目を堅く閉じて、ゆっくり長く息を吸って、そのまま吐く。ボスの呼吸に合わせて俺も息をする。ボスの眠りを妨げないように、密やかに、密やかに。
しばらくして、俺はボスのぬくもりを感じながらゆるゆると眠りに落ちていった。
――
晩酌からの流れでそういうことになったあと。
情事を終えて疲れと眠気でふわふわとしているかつての相棒を撫でながら眠りにつくまで見守る、この時間がブラッドリーは好きだ。
慈しむように、いたわるように、丁寧に丁寧に触れる指先は、今も昔も変わらない。
ブラッドリーはこの時間を一度失い、再会した今でも滅多なことでは享受することができない。
失って初めて、価値の大きさを実感した。

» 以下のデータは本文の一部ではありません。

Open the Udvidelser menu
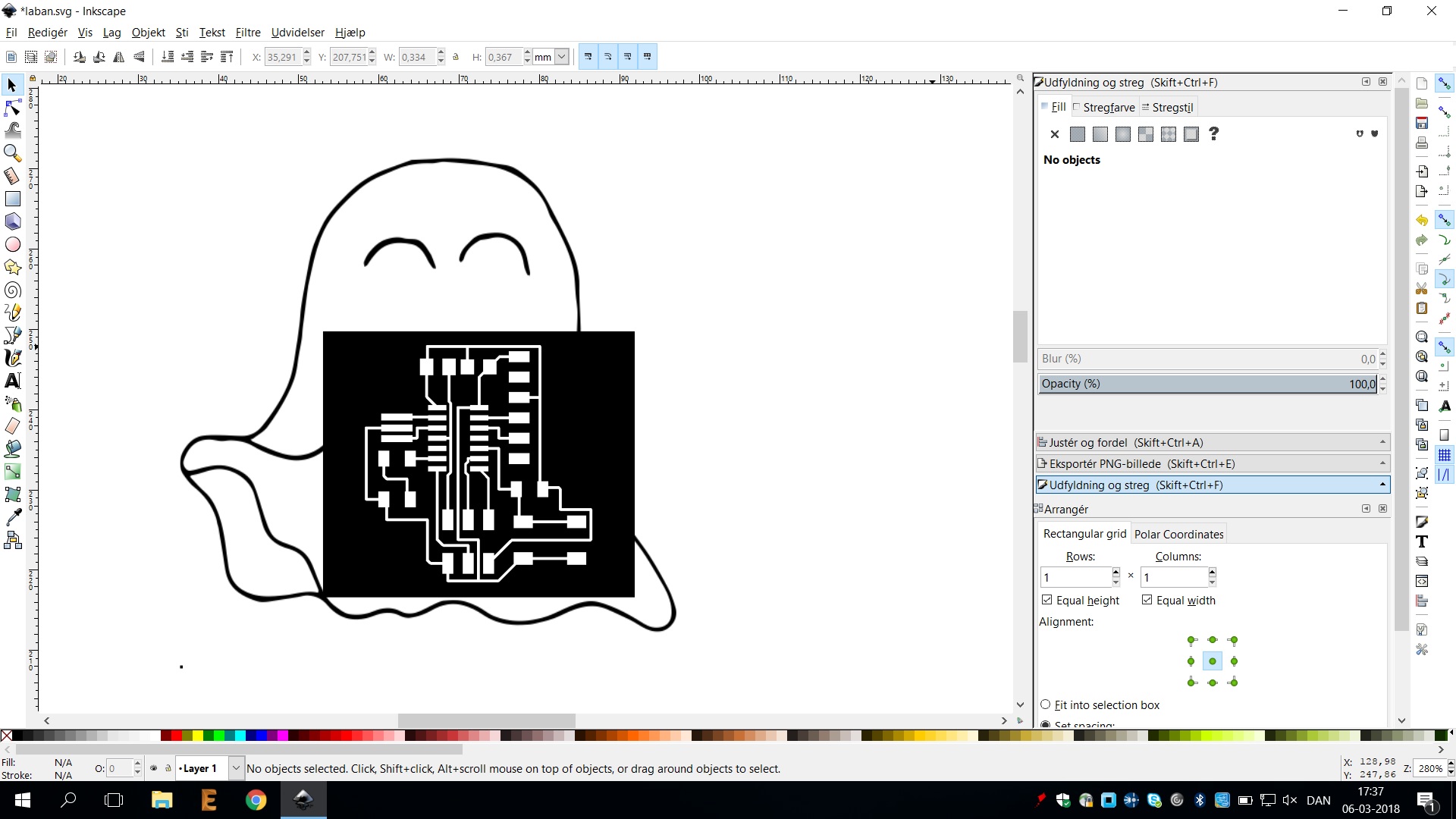This screenshot has height=819, width=1456. [297, 33]
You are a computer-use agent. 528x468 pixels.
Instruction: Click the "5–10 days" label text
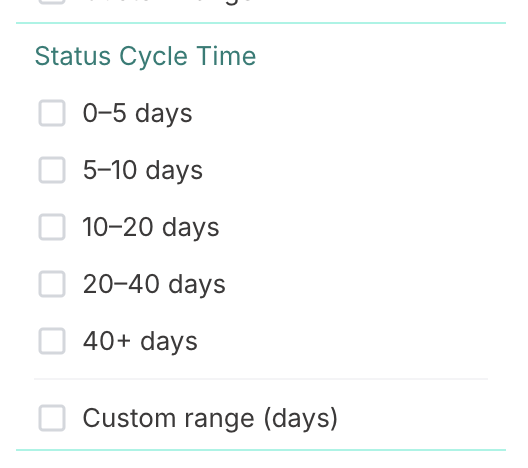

ネロの料理も、ささやかな気遣いも、ネロとともにあることすらも、当然ではなかったのだと思い知らされる。
だからこそ、今度こそ、宝の価値は見誤らない。
「ぶらっど……なにかんがえてんの……?」
ネロが微睡みながら訊ねる。
「なんでもねえよ。ほら、もう寝ろ。朝早いんだろ」
そう言って、ブラッドリーはネロを抱き込んだ。灰青の頭をよしよしと撫でてやる。
「ん…」
ネロもブラッドリーの胸に顔を埋めた。ネロは少しだけ息を止めて、再び息をする。その呼吸が自分のものとぴったり重なっていることに気がついて、ブラッドリーは微笑んだ。
「変わんねえよなあ、お前」
盗賊だったころ、ネロを初めて自分の部屋へ呼んだ日のことを思い出しながら、ブラッドリーは独り言ちた。